Dem Team um Alex ist es gelungen, die verschiedenen Teile des Frameworks zu modularisieren. Das bedeutet, man kann sich einzelne Module schnappen und eins nach dem anderen umsetzen. So kann man schneller starten, und zwar mit den Modulen, die im Moment den größten Nutzen stiften. Dazu muss man eben auch den Kontext berücksichtigen.

Das Scrum @ Scale zu verschiedenen Kontexten passt, wurde im Kurs anhand von drei sehr unterschiedlichen Firmen gezeigt, einem Lieferanten des US-amerikanischen Verteidigungsministeriums, Autodesk und Spotify. Ein Reiz des Kurses bestand auch darin, die Geschichten aus diesen Firmen zu hören. Jede dieser Firmen hatte die einzelnen Module anders umgesetzt. Das zeigt, dass es immer wieder mehrere Wege gibt, die Ziele eines Moduls zu erreichen.

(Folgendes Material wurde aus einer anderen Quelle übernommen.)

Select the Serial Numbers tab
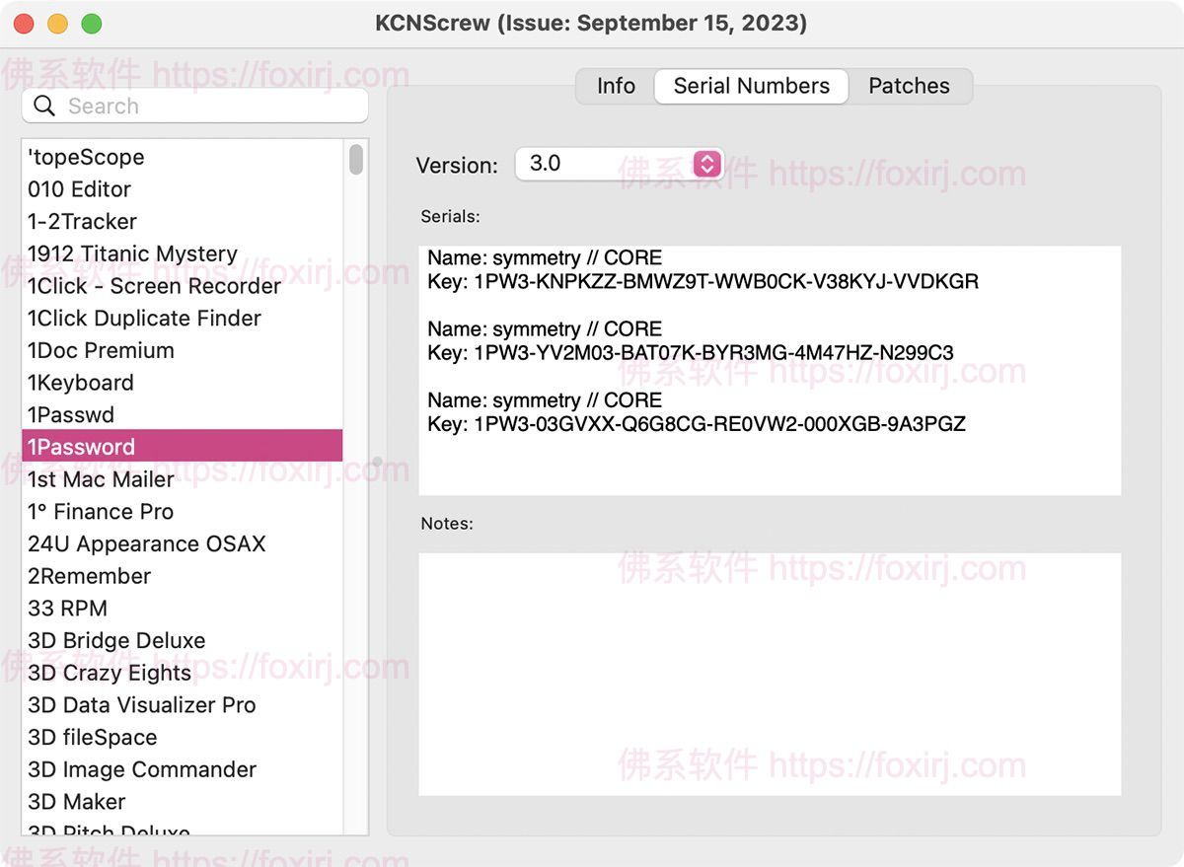The width and height of the screenshot is (1184, 867). [751, 86]
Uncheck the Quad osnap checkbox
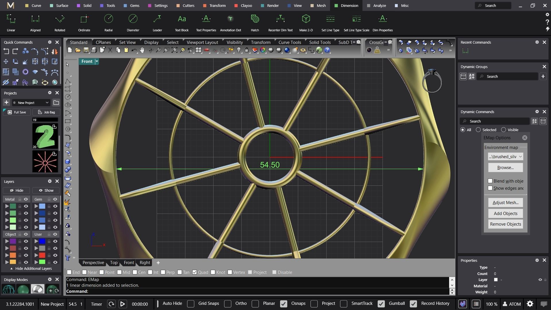 point(195,272)
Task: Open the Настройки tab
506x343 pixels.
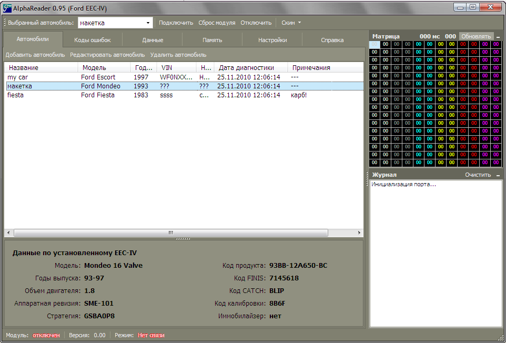Action: point(272,40)
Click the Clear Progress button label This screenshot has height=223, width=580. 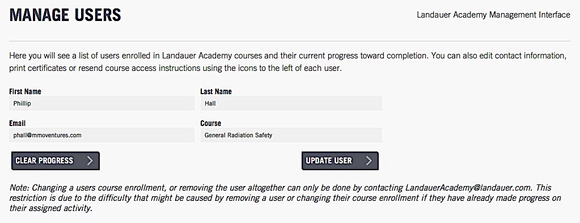pyautogui.click(x=44, y=161)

Wie die Arbeit über mehrere Teams hinweg verteilt und koordiniert wird, ist bei Scrum @ Scale auf 10 Module verteilt:
  • Strategic vision
  • Backlog prioritization
  • Backlog decomposition and refinement
  • Release planning
  • Team level process
  • Release management
  • Product & release feedback
  • Cross-team coordination
  • Continuous improvement and impediment removal
  • Metrics & transparency
Auf die einzelnen Module will ich jetzt nicht weiter eingehen. Wer mehr wissen möchte, sieht sich das Video an (oder fragt mich direkt). Wichtig ist: Egal, ob Sie Scrum oder etwas anderes für die Teamarbeit nutzen, Sie brauchen diese Module in jeder Organisation. Jede Firma muss sich Ziele setzen und irgendwie liefern. Jede Firma müssen einen Weg finden, um von den groben Zielen zu konkreten Wochenaufgaben zu kommen. Jede Firma muss das Feedback vom Markt einfangen und verarbeiten. Jede Firma muss sich kontinuierlich verbessern. Scrum @ Scale ist hierfür eine gute Checkliste.